Pour l’éditorialiste du journal Israël Hayom, Boaz Bismuth, cette rencontre dépasse l’amitié franco-israélienne : “Shimon Perez et Benjamin Netanyahu pensent que Sarkozy a non seulement un passé mais aussi un avenir. Ils regardent aussi les sondages en France et veulent donc garder de bonnes relations avec lui.”

La ville de Netanya compte beaucoup de Franco-Israéliens. Sur son site internet, la municipalité se dit “fière d’accueillir” une “visite présidentielle”. Même son de cloche dans les rues :

“Je le trouve merveilleux j’aime beaucoup. Un homme très intelligent et tout le monde s’est mis à prier pour qu’il revienne”.
Selon la décision du conseil académique et du conseil d’administration, Sarkozy s’est vue remettre le doctorat honoris causa, entre autres , pour avoir “résolument et courageusement lutté contre toutes les formes de racisme et d’antisémitisme à la fois en Europe et dans le monde.”

Le Collège a expliqué que “depuis les premiers jours de sa vie politique française”, le président est considéré comme un véritable ami d’”Israël”, et il a appelé ses partenaires européens à adopter cette même politique. “Il a exprimé un engagement indéfectible envers Israël, et il a reçu le Prix du Centre Simon Wiesenthal, en 2003”, a ajouté le Collège.
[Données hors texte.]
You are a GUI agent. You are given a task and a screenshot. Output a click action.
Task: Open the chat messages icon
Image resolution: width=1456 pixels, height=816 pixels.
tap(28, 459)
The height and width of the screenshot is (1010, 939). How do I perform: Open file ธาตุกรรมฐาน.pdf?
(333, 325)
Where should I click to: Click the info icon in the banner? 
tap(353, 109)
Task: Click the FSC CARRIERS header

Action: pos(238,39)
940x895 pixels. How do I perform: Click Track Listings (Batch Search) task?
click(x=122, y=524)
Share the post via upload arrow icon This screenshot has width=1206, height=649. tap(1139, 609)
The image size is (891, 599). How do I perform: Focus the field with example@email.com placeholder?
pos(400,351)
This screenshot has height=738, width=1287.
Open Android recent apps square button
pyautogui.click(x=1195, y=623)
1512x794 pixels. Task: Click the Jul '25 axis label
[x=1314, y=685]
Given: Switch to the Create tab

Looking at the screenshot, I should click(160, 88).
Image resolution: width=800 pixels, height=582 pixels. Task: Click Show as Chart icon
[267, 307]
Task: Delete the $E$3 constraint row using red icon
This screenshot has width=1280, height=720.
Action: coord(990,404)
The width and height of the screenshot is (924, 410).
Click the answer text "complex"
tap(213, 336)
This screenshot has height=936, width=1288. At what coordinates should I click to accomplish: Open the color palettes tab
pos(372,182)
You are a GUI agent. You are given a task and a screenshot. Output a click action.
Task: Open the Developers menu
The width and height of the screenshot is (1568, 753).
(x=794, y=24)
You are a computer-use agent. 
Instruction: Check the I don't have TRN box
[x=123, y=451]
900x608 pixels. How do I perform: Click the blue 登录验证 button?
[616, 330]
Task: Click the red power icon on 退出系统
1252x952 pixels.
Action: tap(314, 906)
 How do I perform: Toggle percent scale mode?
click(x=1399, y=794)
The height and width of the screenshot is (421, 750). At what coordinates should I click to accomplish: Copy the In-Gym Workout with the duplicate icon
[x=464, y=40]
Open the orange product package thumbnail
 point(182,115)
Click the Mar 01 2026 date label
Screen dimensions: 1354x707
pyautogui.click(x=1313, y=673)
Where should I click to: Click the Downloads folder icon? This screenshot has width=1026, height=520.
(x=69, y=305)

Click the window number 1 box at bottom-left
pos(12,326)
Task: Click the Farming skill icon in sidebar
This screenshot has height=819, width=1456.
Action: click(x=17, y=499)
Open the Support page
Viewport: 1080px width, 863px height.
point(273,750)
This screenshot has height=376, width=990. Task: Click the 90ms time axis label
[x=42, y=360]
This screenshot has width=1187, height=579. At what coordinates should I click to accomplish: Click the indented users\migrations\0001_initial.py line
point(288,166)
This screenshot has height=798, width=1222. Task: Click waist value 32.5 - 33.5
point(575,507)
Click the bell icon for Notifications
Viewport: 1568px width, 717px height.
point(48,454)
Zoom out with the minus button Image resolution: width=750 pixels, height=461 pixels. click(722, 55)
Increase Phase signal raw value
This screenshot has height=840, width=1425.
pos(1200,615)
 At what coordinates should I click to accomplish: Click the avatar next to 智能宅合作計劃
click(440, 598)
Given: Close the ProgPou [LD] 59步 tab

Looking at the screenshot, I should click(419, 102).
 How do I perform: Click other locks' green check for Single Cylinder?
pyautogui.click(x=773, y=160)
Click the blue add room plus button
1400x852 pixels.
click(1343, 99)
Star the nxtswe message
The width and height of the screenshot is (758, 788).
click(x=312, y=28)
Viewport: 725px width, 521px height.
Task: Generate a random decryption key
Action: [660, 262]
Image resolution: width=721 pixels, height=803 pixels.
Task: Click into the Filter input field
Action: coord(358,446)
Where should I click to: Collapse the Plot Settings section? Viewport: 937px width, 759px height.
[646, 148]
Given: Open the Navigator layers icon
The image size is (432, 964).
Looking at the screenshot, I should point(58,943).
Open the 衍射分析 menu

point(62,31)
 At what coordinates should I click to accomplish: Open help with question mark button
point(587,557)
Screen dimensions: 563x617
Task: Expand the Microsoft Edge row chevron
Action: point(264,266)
“Nous sommes ravis d’accueillir une si grande personnalité au Collège académique de Netanya. M. Sarkozy a beaucoup contribué à la promotion des relations entre Israël et la France, et a oeuvré afin d’éradiquer l’antisémitisme en France et en Europe”, a affirmé le professeur Zvi Arad. “L’ancien président de la République a prouvé à maintes reprises son amitié et son attachement à Israël”, a-t-il martelé.